In general I was pretty disappointed by the response in the comments to my recent column criticizing the concept of “objective” journalism (a lot of it came down to either ad hominem attacks or grievous misreadings of my argument). But one response from commenter watsonho got me thinking. He (she?) writes:
Journalists and commentators are supposed to be authoritative – they are supposed to know what they are talking about. If they admit they are wrong, they become undependable, untrustworthy and therefore useless. So there is a strong psychological bias against ever admitting you are wrong, no matter how strong the evidence.
However, when you take the position that you are “objective” you can easily change your position as facts change or your viewpoint evolves. In the early days of the Iraq war, for example, many media outlets presented a very positive view of the war. When it became clear that the war wasn’t going well, they started running stories that presented a more critical look.
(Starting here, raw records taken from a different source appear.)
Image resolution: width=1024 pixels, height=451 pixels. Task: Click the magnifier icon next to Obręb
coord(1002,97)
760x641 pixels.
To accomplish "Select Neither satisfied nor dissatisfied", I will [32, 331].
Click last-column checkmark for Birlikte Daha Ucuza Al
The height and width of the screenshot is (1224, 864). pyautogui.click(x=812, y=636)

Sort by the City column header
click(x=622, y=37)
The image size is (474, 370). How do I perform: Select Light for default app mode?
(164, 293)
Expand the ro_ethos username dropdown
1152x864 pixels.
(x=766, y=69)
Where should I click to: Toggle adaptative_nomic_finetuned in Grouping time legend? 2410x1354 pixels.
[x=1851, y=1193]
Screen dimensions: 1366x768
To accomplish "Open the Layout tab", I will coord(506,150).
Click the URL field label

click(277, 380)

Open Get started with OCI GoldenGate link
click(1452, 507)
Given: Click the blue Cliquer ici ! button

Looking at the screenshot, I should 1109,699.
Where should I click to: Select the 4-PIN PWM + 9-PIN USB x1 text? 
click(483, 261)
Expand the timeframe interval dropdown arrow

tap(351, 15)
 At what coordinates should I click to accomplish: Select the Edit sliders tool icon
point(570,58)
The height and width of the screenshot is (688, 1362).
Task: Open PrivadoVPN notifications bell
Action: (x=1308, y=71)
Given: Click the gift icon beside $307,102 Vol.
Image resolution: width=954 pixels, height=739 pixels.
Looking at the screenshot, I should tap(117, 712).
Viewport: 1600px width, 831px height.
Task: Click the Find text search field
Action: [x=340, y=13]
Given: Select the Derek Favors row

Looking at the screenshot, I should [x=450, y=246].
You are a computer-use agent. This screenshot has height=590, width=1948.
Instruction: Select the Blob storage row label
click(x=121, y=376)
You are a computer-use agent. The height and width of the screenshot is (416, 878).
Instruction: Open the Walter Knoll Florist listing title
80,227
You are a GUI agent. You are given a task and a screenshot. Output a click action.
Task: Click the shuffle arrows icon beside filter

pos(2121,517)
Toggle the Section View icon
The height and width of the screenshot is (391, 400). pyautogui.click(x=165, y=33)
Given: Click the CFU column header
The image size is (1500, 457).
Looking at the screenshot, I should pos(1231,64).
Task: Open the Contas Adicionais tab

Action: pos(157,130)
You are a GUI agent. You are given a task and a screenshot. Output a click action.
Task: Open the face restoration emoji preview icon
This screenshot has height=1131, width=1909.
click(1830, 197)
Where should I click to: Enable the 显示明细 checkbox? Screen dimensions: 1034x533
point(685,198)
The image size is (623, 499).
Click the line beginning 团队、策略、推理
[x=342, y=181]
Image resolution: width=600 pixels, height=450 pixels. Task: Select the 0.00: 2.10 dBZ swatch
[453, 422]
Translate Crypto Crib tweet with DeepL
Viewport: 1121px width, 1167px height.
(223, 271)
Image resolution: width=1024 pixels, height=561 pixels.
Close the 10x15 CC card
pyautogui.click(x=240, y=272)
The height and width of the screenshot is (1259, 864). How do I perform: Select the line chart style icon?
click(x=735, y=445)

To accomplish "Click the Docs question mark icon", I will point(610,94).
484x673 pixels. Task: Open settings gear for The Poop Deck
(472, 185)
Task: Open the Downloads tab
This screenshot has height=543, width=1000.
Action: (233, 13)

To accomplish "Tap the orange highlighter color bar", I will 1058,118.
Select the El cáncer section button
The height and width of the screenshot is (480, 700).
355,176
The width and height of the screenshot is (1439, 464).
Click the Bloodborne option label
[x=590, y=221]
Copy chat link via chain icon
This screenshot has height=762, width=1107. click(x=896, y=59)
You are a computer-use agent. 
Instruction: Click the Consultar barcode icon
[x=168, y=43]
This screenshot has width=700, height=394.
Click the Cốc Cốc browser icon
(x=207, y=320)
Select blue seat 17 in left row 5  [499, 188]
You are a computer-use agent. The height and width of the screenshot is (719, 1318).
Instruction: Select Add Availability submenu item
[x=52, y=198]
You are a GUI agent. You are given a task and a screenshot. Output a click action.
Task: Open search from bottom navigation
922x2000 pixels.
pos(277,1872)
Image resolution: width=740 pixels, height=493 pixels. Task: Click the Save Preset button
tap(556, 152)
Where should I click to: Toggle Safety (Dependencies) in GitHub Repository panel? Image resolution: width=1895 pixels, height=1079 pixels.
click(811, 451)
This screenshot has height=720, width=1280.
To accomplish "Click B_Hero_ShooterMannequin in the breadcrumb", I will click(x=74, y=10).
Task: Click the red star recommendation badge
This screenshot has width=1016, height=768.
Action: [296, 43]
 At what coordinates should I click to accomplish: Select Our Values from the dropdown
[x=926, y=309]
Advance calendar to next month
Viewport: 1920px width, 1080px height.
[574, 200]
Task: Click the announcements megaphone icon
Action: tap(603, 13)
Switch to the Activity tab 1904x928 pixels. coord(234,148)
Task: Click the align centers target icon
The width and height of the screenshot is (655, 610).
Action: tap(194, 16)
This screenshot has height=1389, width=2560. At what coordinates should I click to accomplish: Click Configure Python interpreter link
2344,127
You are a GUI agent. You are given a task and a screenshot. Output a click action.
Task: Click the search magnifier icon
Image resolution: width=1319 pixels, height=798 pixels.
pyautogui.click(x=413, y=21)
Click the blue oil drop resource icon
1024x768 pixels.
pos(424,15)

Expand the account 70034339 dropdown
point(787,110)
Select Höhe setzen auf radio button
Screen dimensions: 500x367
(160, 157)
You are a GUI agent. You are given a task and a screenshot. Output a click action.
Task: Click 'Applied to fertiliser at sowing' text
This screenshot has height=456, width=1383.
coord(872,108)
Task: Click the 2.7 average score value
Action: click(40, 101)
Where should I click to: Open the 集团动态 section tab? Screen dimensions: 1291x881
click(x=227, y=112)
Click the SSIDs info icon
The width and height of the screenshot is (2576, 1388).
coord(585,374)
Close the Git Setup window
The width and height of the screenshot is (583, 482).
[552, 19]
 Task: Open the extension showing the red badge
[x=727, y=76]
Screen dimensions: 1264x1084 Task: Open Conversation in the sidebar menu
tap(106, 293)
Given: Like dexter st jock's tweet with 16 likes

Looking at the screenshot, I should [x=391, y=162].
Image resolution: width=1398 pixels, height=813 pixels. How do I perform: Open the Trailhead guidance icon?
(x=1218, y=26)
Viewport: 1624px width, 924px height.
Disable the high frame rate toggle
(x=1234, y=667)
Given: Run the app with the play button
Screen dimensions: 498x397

They were able to do this without coming under attack or appearing contradictory because in both cases, they were being “objective.”
If we moved to a system where we discarded “objectivity” and let all our opinions hang out, we would quickly move into a state of journalistic trench warfare, where everyone digs in and refuses to budge out of fear of losing their credibility.
It’s an interesting defense, but it seems ethically untenable to me; it requires the journalist to assume a position of authority which I argued—and note that watsonho did not dispute this particular claim—no one has any right to. What watsonho is suggesting is that journalists must claim false credibility for the greater public good.
My argument is for a more meritocratic system: repeatedly making outlandish, indefensible claims should cost you credibility, as should digging into the proverbial trenches and defending your claims against overwhelming evidence to the contrary. If that sounds utopian or overly idealistic, it’s no more so than this belief that journalists can effectively distance their own subjectivity from their reporting.